Appeal from an order of the Monroe County Court (Patricia D. Marks, J.), dated November 22, 2010. The order, insofar as appealed from, granted that part of the omnibus motion of defendant seeking to suppress certain physical evidence.
It is hereby ordered that the order insofar as appealed from is unanimously reversed on the law, that part of the omnibus motion to suppress certain physical evidence is denied, and the matter is remitted to Monroe County Court for further proceedings on the indictment.
Memorandum: The People appeal from an order granting that part of defendant’s omnibus motion to suppress physical evidence seized from behind the storefront area of premises that were searched pursuant to a search warrant. On August 26, 2009, a court issued a warrant authorizing the search of “1304 Dewey Avenue, Rochester, NY.” The warrant application was obtained based upon information that defendant was producing counterfeit checks at that address. Both the warrant and the application therefor identified the premises by setting forth the address and by describing the location in detail as, inter alia, “a business store front style building that has a predominantly glass front.” The items to be searched for and seized included “computers, . . . peripheral accessories . . . , software, data files, . . . disks, ... or other computer storage media related to the making of, possession of Counterfeit Checks or counterfeit *1108commercial instruments ... as well as any and all check stock paper or paper used to produce checks and any computer software used in the production of checks.” The warrant was executed the same day it was issued and items described in the warrant were seized during the search. Several officers involved in the warrant’s execution testified at the suppression hearing that some of the evidence seized was found in a series of interconnected rooms located behind the storefront area of the subject premises.

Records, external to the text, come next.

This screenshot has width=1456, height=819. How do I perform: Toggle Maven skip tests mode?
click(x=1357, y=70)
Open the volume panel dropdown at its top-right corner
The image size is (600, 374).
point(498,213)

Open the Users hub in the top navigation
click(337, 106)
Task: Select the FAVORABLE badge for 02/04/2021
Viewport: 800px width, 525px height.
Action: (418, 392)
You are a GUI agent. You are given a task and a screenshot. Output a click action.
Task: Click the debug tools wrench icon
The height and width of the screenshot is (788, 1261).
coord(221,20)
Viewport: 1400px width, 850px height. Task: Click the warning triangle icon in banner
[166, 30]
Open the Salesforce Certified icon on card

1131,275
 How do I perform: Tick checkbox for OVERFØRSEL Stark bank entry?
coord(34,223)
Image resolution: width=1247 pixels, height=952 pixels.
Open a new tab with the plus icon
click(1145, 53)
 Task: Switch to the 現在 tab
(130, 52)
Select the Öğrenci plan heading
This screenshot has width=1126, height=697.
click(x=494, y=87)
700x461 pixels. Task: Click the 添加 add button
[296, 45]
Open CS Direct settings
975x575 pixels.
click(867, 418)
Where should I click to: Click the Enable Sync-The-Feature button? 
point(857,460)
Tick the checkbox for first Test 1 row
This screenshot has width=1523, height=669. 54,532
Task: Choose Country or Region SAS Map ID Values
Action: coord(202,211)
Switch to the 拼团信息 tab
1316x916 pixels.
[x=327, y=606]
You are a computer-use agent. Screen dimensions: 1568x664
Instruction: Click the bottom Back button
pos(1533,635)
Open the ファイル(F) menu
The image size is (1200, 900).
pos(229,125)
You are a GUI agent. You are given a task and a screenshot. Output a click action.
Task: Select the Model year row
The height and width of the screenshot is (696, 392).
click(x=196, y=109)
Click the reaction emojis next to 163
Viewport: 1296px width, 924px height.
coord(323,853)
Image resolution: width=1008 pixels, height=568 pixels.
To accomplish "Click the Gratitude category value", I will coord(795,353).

We agree with the People that County Court erred in suppressing evidence seized from behind the storefront area of the property. The Federal and State Constitutions provide that warrants shall not be issued except “upon probable cause . . . and particularly describing the place to be searched, and the persons or things to be seized” (US Const 4th Amend; NY Const, art I, § 12; see People v Fulton, 49 AD3d 1223, 1223-1224 [2008]; People v Henley, 135 AD2d 1136, 1136 [1987], lv denied 71 NY2d 897 [1988]). “Particularity is required in order that the executing officer can reasonably ascertain and identify . . . the persons or places authorized to be searched and the things authorized to be seized” (People v Nieves, 36 NY2d 396, 401 [1975]). Nevertheless, that “does not mean that hypertechnical accuracy and completeness of description must be attained but rather, [it means] from the standpoint of common sense . . . that the descriptions in the warrant and its supporting affidavits [must] be sufficiently definite to enable the searcher to identify the persons, places or things that the [court] has previously determined should be searched or seized” (id.).
We agree with the People that the warrant sufficiently described the premises to be searched (see generally Nieves, 36 NY2d at 401). Although “a warrant to search a subunit of a multiple occupancy structure is void if it fails to describe the subunit to be searched and . . . describes [only] the larger structure” (Henley, 135 AD2d at 1136), here the series of interconnected rooms were not “subunits,” but were instead part of the single rental unit comprising 1304 Dewey Avenue. Moreover, we conclude that the purpose of the language in the warrant describing the property as a “business store front style building” was to identify and describe the premises; that language was not intended to limit the scope of the search to only the storefront area of the premises. Thus, the officers executing the warrant did not exceed the scope of the warrant by seizing items from the rooms behind the storefront area. Contrary to the court’s conclusion, the hearing testimony established that the areas where items were seized, although sepa*1109rate from the storefront area, were part of the property authorized to be searched (see generally People v Marshall, 13 NY2d 28, 32-33 [1963]; People v Brito, 11 AD3d 933, 935 [2004], appeal dismissed 5 NY3d 825 [2005]; People v Watson, 254 AD2d 701, 701 [1998], lv denied 92 NY2d 1055 [1999]; People v Santarelli, 148 AD2d 775, 775-776 [1989]). We therefore reverse the order insofar as appealed from and deny defendant’s omnibus motion to the extent that it sought suppression of physical evidence seized from behind the storefront area. Present — Scudder, P.J., Peradotto, Lindley and Sconiers, JJ.